Experience Classicsonline

The nearest antecedent to Menotti’s opera The Consul is Kurt Weill’s Street Scene. Both are through-composed operatic works and both have strong influences from American popular music. Weill wrote Street Scene for Broadway and wholeheartedly embraced both popular music and the vulgarity of Broadway. Menotti didn’t and in later life seems to have been not a little embarrassed by his highly coloured opera. Where Weill channels the music of Broadway shows, Menotti channels the sound-tracks of Hollywood films. The sheer melodic fecundity, highly-coloured realism and a confident reliance on operatic ensembles mark the opera out from many operatic works from the 1950s.
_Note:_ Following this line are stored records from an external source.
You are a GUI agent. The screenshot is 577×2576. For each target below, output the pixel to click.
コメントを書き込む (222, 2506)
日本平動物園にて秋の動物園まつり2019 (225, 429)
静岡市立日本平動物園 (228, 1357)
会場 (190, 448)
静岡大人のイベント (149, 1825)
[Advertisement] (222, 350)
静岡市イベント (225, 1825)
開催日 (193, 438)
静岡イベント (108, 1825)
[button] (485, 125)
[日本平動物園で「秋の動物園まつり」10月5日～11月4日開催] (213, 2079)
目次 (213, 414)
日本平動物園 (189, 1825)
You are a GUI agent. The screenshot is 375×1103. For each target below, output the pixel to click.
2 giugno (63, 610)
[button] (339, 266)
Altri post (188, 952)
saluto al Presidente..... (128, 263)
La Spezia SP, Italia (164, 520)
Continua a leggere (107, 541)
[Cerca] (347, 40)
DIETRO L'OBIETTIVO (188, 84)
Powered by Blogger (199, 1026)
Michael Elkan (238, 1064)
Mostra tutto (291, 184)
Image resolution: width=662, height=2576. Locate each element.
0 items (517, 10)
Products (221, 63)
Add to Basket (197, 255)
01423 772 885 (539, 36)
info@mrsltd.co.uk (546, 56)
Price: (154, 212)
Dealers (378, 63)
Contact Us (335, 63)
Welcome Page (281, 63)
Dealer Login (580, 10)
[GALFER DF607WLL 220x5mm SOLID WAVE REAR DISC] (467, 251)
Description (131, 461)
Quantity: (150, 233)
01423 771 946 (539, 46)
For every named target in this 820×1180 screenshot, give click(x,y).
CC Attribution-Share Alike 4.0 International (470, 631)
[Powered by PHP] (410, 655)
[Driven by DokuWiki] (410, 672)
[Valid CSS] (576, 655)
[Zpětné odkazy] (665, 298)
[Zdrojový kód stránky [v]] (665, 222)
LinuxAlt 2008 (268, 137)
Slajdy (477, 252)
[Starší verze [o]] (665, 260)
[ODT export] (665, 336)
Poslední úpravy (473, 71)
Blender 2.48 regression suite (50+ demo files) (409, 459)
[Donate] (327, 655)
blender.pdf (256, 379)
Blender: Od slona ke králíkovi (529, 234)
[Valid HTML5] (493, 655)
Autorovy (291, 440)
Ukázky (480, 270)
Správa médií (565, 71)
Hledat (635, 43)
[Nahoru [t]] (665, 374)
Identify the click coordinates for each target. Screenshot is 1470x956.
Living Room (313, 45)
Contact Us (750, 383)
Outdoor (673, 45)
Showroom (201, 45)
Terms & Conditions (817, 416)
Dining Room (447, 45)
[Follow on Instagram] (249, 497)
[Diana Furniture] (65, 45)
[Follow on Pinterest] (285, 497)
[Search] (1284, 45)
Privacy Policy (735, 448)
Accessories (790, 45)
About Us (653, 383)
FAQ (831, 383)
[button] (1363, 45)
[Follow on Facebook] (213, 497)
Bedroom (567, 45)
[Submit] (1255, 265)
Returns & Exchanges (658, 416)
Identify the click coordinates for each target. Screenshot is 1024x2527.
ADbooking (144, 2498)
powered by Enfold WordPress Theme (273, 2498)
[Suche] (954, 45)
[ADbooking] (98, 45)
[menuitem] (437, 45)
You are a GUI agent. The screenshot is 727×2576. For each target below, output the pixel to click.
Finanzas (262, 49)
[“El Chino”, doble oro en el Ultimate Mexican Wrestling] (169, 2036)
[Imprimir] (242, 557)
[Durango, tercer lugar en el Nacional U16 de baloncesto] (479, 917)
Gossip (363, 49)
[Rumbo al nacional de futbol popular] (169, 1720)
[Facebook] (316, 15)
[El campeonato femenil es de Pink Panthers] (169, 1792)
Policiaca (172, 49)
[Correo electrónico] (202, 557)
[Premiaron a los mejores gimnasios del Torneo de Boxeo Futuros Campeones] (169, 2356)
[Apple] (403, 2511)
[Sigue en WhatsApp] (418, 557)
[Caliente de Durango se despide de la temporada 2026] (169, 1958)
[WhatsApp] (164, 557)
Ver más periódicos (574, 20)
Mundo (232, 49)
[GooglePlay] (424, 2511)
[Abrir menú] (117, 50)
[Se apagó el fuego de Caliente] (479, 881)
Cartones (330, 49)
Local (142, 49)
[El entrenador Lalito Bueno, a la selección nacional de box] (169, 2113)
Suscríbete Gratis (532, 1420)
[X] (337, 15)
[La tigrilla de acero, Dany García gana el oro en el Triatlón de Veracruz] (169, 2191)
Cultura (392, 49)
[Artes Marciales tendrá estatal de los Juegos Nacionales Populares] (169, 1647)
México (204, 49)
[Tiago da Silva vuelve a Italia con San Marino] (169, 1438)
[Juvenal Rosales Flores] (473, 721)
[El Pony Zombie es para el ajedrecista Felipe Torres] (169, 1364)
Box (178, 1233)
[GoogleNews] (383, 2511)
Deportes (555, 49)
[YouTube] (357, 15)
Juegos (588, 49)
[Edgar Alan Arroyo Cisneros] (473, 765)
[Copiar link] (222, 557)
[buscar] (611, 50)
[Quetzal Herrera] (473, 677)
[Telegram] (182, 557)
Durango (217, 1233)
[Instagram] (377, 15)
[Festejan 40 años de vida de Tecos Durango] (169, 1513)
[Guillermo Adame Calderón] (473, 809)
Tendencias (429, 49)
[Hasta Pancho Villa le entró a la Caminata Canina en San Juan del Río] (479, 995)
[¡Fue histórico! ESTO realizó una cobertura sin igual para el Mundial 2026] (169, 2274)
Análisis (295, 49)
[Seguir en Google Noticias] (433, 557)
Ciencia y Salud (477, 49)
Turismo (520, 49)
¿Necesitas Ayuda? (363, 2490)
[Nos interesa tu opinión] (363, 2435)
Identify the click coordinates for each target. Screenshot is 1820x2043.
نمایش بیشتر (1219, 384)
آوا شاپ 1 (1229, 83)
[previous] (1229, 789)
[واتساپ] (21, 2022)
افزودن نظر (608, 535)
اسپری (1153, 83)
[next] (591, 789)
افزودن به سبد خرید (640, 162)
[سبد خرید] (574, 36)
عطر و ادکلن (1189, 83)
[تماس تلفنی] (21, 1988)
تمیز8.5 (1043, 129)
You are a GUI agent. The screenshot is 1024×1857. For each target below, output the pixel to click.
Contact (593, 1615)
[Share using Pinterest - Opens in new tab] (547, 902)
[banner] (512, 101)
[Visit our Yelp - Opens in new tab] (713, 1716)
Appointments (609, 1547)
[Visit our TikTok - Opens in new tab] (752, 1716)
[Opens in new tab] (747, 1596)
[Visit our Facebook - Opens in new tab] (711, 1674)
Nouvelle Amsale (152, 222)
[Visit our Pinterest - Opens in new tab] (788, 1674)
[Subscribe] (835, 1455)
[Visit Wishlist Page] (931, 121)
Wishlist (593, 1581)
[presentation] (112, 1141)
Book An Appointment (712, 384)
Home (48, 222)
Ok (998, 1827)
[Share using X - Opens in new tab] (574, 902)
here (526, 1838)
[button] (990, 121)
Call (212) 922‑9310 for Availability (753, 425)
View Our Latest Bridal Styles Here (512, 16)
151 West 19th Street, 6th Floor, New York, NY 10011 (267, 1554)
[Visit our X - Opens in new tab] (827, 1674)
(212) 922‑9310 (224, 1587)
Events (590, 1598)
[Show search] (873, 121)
The Consul is American Film Noir come to musical life; you could imagine the work as a 1940s Hollywood film. In fact, Menotti’s skills as a dramatist led to a contract with MGM to produce screenplays; none was in fact filmed but one became The Consul. What makes it work is that it is a rattlingly good tale, well told. The work was written in the 1940s and was Menotti’s first full-length opera. He wrote his own libretto and the piece is full of the overtones of McCarthy era America and the Iron Curtain. Interestingly, Menotti wanted Maria Callas in the role of Magda Sorel, which would have been fascinating to say the least.

The work has not been extensively recorded on disc. There is a highly regarded Chandos set (CHAN 9706(2)), conducted by Richard Hickox and with Susan Bullock as Magda. Anyone interested in the work will need to buy the Chandos.

On the set under review Naxos have usefully re-issued the opera’s first recording, from 1950, in fact made just a month after work’s pre-Broadway tryout in Philadelphia. The work was recorded with extremely close miking and the result is very dry and has a profoundly period feel. In fact it feels like a radio play, albeit one that is sung. The singers’ diction is admirable though, like their English counterparts of the period, they sound rather too polite. Unfortunately at climaxes, particularly in the ensembles, the recording becomes a little overloaded.

But what we gain is dramatic immediacy in a performance which is vividly unselfconscious, with all the singers providing a vital response to the words. Patricia Neway (Magda) sang the role at the Philadelphia tryouts and on Broadway. A number of other members of the cast were also present at these early run-throughs and at the premiere. This involvement shows in their interaction and strong ensemble.

Patricia Neway’s Magda does sound a little under-powered in her big Act 2 aria; at least she doesn’t really ride the orchestra the way Susan Bullock and Christine Brewer are able to - Brewer recorded the aria for Chandos’s Opera in English recital series. This might be a fault of the balance of the recording. Still Neway is an involving and poignant Magda, giving us an emotional climax at the end of Act 2 and tugging the heart-strings in Act 3 when she commits suicide.

Marie Powers provides able support as the Mother, with her own telling moment as she sings a lullaby to the dying baby. And Gloria Lane is impressive as the Secretary. The remaining cast are equally strong.

The opera is slightly cut; Menotti was evidently concerned to preserve the dramatic impetus on the radio and elided some of the purely orchestral passages. Naxos provides a detailed scenario but no libretto. The singers’ diction is such that no libretto is required - you can simply put the CD on and enjoy the experience direct.

The companion work is the 1954 recording of Menotti’s first opera, Amelia al Ballo. This is a charming piece of fluff which rather reminded me of some of Wolf-Ferrari’s comedies and is an entirely enchanting filler.

The original recording of The Consul is a vividly dramatic and highly atmospheric piece of work, which manages to transcend the limitations of the recording. Whilst most people will want modern sound, I would recommend investigating this historic recording as well.